Getting a federal job is a lengthy and difficult process. Many postings receive hundreds, or even a thousand or more applications. I tell most clients that 9-12 months is the time that it can take to get a federal position; while it can happen sooner, this is a realistic timeframe. Even if you are transitioning from the military, you should not expect to get a federal job immediately.
In my view, getting a federal job takes three things:
1. Applying for jobs for which you are truly qualified. By this I mean that you already possess the specialized experience required in the job announcement AND you can provide the highest and best answer to every question on the occupational questionnaire. If, when you review the questionnaire (and I always recommend reviewing the questionnaire before applying), you cannot provide the highest and best answer to each question (or at least 90%), you should pick another announcement.
2. Using a targeted, federal style resume. Federal resumes are much longer and more detailed than their private sector counterparts. Your federal resume should include all required information; use the key words from the announcement and questionnaire; prove your answers to the questionnaire; be in the federal style; and include accomplishments to show you can get results.
3. Patience. As noted above, getting a federal job is not quick. A recent client who was transitioning out of the military just wrote, “I just wanted to say thank you for the great resume and let you know that my number finally came up! It took me over a year and some months, but I stayed patient and applied for the right jobs until I got the one I wanted! When I started this journey you told that patience was one of the key factors when looking for a federal job and you were definitely right!”
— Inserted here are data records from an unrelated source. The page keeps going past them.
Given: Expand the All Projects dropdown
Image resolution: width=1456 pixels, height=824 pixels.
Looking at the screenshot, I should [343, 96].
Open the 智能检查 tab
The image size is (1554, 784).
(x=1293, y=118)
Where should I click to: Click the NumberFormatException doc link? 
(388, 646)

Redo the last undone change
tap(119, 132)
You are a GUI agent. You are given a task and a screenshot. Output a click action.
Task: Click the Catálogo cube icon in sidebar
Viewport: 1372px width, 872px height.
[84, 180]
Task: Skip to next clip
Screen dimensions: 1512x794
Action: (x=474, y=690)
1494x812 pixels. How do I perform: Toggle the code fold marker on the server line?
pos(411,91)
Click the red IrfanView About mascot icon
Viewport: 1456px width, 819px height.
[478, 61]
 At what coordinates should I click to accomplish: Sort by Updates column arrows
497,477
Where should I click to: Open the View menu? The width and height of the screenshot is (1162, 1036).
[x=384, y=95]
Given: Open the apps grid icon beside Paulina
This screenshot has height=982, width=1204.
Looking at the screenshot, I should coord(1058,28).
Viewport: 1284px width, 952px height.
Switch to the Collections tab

Of course there are no guarantees but there are a few other things you can do to maximize your opportunities for success:
- Make sure your USAJOBS profile is completed correctly and includes all of your eligibilities. Many people are eligible for hire in more than one way; it is your responsibility to understand and correctly complete your USAJOBS profile.
- Use the USAJOBS resume builder, rather than uploading your resume. I generally recommend using the builder for several reasons: 1) it forces you to include all required information in your resume; 2) not every agency accepts an uploaded resume and you should would hate to figure that out 5 minutes before the deadline; 3) resumes put into the builder can be edited—that’s really helpful when you see a typo at the last minute; and 4) Human Resources (HR) people know exactly where to find what they’re looking for when you use the builder—anything that makes things easier for HR when they are facing 500 or more resumes is a good thing.
- Make sure you answer the questionnaire correctly. I do not, in any way, shape, or form advocate that you should lie when you answer the questionnaire; but neither should you fail to give yourself enough credit when you are responding to the questions. For the a-e answers used in many postings, carefully read the description of e: I am considered an expert in performing this task. I have supervised performance of this task or am normally the person who is consulted by other workers to assist them in doing this task because of my expertise [bold added] before answering.
- Your resume should demonstrate your answers to the questionnaires. Many people just click on the “best” answers to the questions because they have heard that is the right thing to do. However, HR in many agencies is on to this “trick” and lower the scores of people whose resumes do not match the answers to the questionnaires.